Il est nécessaire de donner ici quelques explications sur le théâtre de signor Formica, voisin de la porte del popolo.

C’était à Rome une désolation véritable, quand les impresarii, entrepreneurs de spectacle, étaient malheureux dans le choix de leur répertoire ; quand le premier tenor ou la basse-taille en chef du théâtre Argentina avaient oublié leur voix en route, quand le primo uomo da donna du théâtre Valle était alité par suite d’un rhume, et quand enfin le plaisir principal sur lequel on comptait venant à manquer, le giovedi grasso, coupait court subitement à toutes les espérances survivant encore au désappointement général. Précisément, à la suite d’un carnaval aussi déplorable, un certain Nicolo Musso ouvrit devant la porte del popolo un théâtre où il annonça ne devoir représenter que quelques farces improvisées. Le programme était rédigé d’un style ingénieux et spirituel, ce qui prévint en faveur de l’entreprise de Musso ; les Romains déjà disposés par leur appétit dramatique vivement aiguisé, à accepter tout aliment de cette nature à eux offert, quelqu’inférieur qu’il pût être.
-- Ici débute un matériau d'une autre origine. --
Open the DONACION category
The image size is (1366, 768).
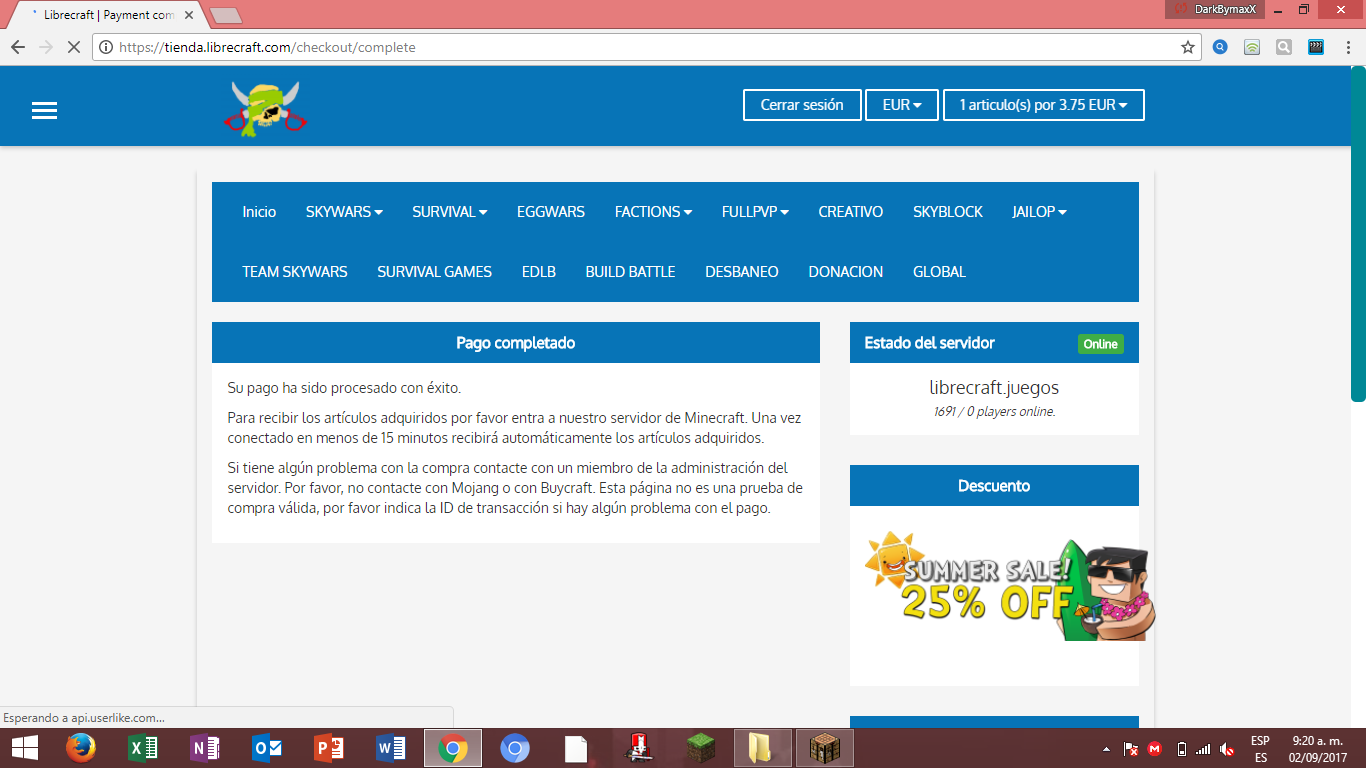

La disposition de la salle ou plutôt de l’étroite baraque ne prouvait guère que l’entrepreneur fût dans une position brillante ; il n’y avait ni orchestre, ni loges : pour en tenir lieu, l’on avait pratiqué dans le fond une galerie sur la devanture de laquelle se dessinaient les armes de la maison Colonna, indice que le comte de ce nom avait pris sous sa protection spéciale Musso et son théâtre. La scène était formée par une élévation en planches recouvertes de tapis et entourée de feuilles pendantes de papier peint, qui représentaient, suivant les exigences de la pièce, une forêt, une rue, ou un salon ; joignez à cela que les spectateurs étaient obligés de se contenter, pour siéges, de bancs de bois durs et incommodes, et vous concevrez sans peine les murmures d’improbation des premiers venus contre signor Musso, qui décorait du nom de théâtre une mauvaise échoppe.

Mais à peine les deux premiers acteurs eurent-ils paru sur la scène, et échangé quelques paroles, que le public devint attentif. Bientôt de l’attention naquit un vif assentiment, à l’assentiment succéda l’admiration, et puis enfin l’enthousiasme le plus extrême, qui se manifesta par des battements de mains unanimes et des cris de bravo mille fois répétés.

En effet, on ne pouvàit rien voir de plus parfait que ces scènes improvisées de Nicolo Musso, toutes remplies d’esprit, de verve et de talent, et dont la mordante ironie châtiait d’un fouet satirique les ridicules du jour. Chaque acteur jouait son rôle avec une originalité sans exemple ; mais le Pasquarello surtout enlevait les suffrages de tous les assistants, par son jeu mimique incomparable, par sa verve inépuisable, la causticité de ses saillies, et son talent à contrefaire, jusqu’à l’illusion la plus complète, la voix, la démarche et la tournure des personnages les plus connus. L’homme qui jouait ce rôle de Pasquarello, et qu’on appelait signor Formica, paraissait être doué d’un esprit singulier et surnaturel. Souvent il y avait dans son geste et dans son accent quelque chose de si extraordinaire que les spectateurs éclataient, malgré eux, d’un fou rire, en même temps qu’ils se sentaient presque glacés d’un étrange frisson.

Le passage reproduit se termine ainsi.